High efficiency is achieved by optimizing the MSF implementation for each platform while taking advantage of the specific feature of the platform. In particular, efficiency is achieved by enabling data and code movements in parallel to processing. This is done on two levels – the MSF API allows the framework to know in advance which task should be scheduled next. This enables to pre-fetch task code and data. In addition, during the task execution, the API allows the task code to pre-fetch data using framework internal double buffering. Therefore, processing can take place while data and code movements are done and so overhead is reduced (or even hidden).

Programming using the MSF is based on a concept of data streaming between tasks. Tasks are data-driven activated functions. Tasks are independent of the application and provided to the application programmer in libraries. By using the MSF API, the application programmer loads a set of tasks and defines the data dependency connections graph between the tasks. Thereafter MSF is capable of executing the tasks as long as data is available for them.

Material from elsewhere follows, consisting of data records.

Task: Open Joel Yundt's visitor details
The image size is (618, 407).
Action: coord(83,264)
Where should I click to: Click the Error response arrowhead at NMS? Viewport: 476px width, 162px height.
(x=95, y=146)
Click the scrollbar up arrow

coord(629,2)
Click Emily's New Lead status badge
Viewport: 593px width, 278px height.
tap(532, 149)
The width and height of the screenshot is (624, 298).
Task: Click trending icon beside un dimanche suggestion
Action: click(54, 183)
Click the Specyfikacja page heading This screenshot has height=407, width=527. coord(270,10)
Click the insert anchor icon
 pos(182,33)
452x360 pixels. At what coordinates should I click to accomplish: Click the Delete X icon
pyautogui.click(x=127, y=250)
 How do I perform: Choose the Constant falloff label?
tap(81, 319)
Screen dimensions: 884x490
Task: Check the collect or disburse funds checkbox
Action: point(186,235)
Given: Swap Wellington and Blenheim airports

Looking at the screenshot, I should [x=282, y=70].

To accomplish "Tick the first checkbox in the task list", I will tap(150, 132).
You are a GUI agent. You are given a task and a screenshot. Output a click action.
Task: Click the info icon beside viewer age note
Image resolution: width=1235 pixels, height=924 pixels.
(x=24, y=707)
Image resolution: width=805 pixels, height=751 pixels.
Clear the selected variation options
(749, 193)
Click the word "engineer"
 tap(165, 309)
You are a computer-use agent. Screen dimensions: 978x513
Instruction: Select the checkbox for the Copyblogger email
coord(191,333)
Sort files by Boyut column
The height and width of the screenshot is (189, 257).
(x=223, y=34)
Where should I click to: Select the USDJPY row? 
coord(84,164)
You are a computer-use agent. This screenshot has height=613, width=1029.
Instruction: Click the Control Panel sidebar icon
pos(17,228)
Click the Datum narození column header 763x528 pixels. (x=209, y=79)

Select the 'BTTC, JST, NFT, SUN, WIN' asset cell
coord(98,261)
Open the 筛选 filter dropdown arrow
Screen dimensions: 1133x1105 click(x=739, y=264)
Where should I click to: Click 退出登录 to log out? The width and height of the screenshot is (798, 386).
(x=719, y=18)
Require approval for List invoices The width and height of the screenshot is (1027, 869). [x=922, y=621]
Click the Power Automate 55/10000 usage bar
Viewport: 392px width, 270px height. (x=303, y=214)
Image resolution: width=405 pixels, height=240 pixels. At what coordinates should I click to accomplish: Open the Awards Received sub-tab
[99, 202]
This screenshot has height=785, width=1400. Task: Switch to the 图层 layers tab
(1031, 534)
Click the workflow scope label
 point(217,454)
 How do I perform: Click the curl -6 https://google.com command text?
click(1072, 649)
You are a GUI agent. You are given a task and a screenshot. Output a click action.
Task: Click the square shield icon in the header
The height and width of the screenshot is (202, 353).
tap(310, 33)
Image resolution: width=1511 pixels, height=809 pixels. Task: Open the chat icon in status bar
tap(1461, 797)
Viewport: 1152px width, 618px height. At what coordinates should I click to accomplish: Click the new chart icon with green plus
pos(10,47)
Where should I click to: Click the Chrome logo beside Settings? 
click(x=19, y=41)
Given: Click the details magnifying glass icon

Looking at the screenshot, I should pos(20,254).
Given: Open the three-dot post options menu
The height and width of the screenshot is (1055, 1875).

Tasks are independent components of code that may process large amounts of input data and produce large amounts of output data using the provided API. Tasks are written in a generic form; they are independent of the application, other tasks, and the target core, and they can process any amount of data in each invocation as instructed by the application. A task can run on any of the available processors in the multicore based on its compilation target. The framework is responsible for providing the right core with the appropriate task.

Figure 1.

Any of the tasks may run in parallel to others. Streaming processing can be viewed as parallelism both on the “Y axis” and the “X axis” of the illustration above. The number of tasks that run in parallel at any given time depends on data (or space) availability and the amount of available processing resources on the platform at the given time. The framework is responsible for managing the above parallelism while keeping it transparent to the programmers.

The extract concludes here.